The use of early prone increased from 8.5 % in March 2020 to 48.1% in April 2021. The median total duration of invasive mechanical ventilation was 11.0 (IQR 5.7-18.8) days for patients with “early prone = no” and 11.2 (6.9-18.5) days for patients with “early prone = yes”. Renal replacement therapy was reported in 20.2% and 16.7% for “early prone=no” and “early prone=yes”, respectively. Median total length of ICU stay was 14 (IQR 8-22) days for “early prone=no” and 14 (IQR 9-22) days for “early prone=yes”. Care provided in the ICU for the sub-cohort is presented in table 2.
Mortality
Overall, 30-day mortality was 24.3%, 22.3% and 26.4% for “prone=no” and “prone=yes”, respectively. For patients with no information on proning 30-day mortality was 23.2%. Corresponding figures for 90-day mortality were, 29.0%, 24.3, 33.6, and 28.8 (supplementary table 1).

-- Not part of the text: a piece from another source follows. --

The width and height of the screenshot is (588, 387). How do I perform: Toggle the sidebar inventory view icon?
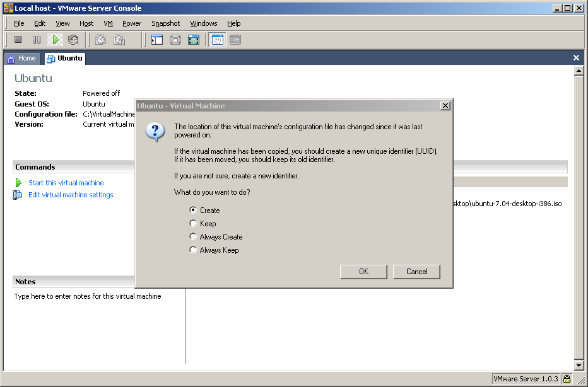[x=157, y=40]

For patients with PaO2/FiO2 ratio ≤20kPa on ICU admission and receiving invasive mechanical ventilation within 24 hours from ICU admission, 30-day mortality was 29.2%, 30.2% and 27.2% for “early prone=no and “early prone=yes” respectively. The corresponding figures for 90-day mortality were 33.5%, 34.8% and 31.1% (table 1.)

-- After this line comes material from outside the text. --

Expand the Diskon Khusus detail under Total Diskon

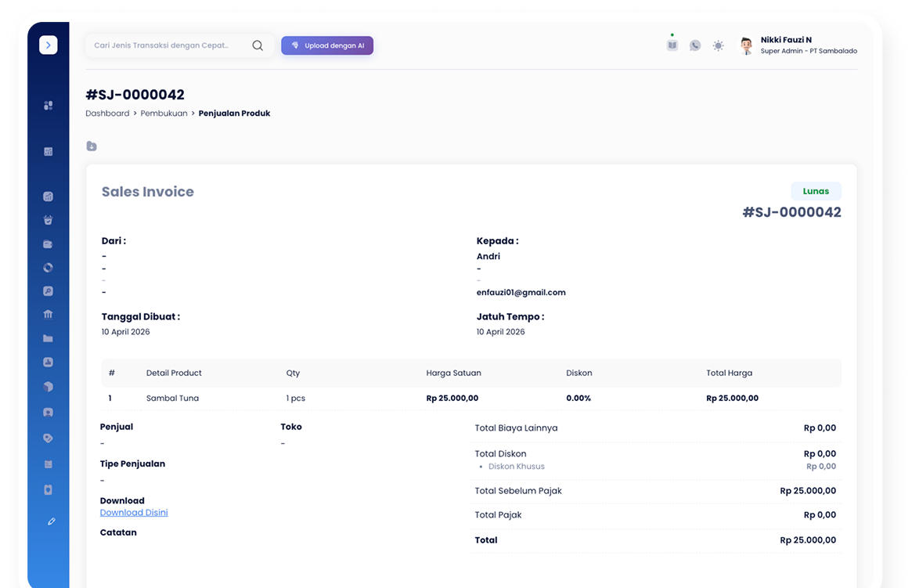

As shown in Figure 2, 1978 (31.1%) patients had missing data on PaO2/FiO2 ratio on ICU admission. A majority of these patients did not receive mechanical ventilation on admission, and under these circumstances FiO2 is not routinely reported to SIR. The median age among these patients was 64 (IQR 54-72) years, 542 (27.4%) were women and 393 (19.8%) patients had died within 30 days from ICU admission.
Logistic regression estimating the association between initiation of early prone position ventilation and mortality
The regression analyses included only patients with PaO2/FiO2 ratio ≤20kPa on ICU admission and receiving invasive mechanical ventilation within 24 hours from ICU admission. On univariate logistic regression analysis of 30-day mortality, the odds ratio for “early prone=yes” compared to “early prone=no” was 0.86 (95% CI 0.69-1.08), and after adjustment the corresponding odds ratio was 0.92 (0.71-1.19) (Table 3).
The odds ratios remained somewhat unchanged in the analyses restricted to patients with a) PaO2/FiO2 ratio ≤13.3 kPa on ICU admission and b) patients still in treated in ICU within 48 hours from ICU admission, Supplementary Table 3 and 4. We also performed a logistic regression model of 90-day mortality with almost identical results, Supplementary Table 5.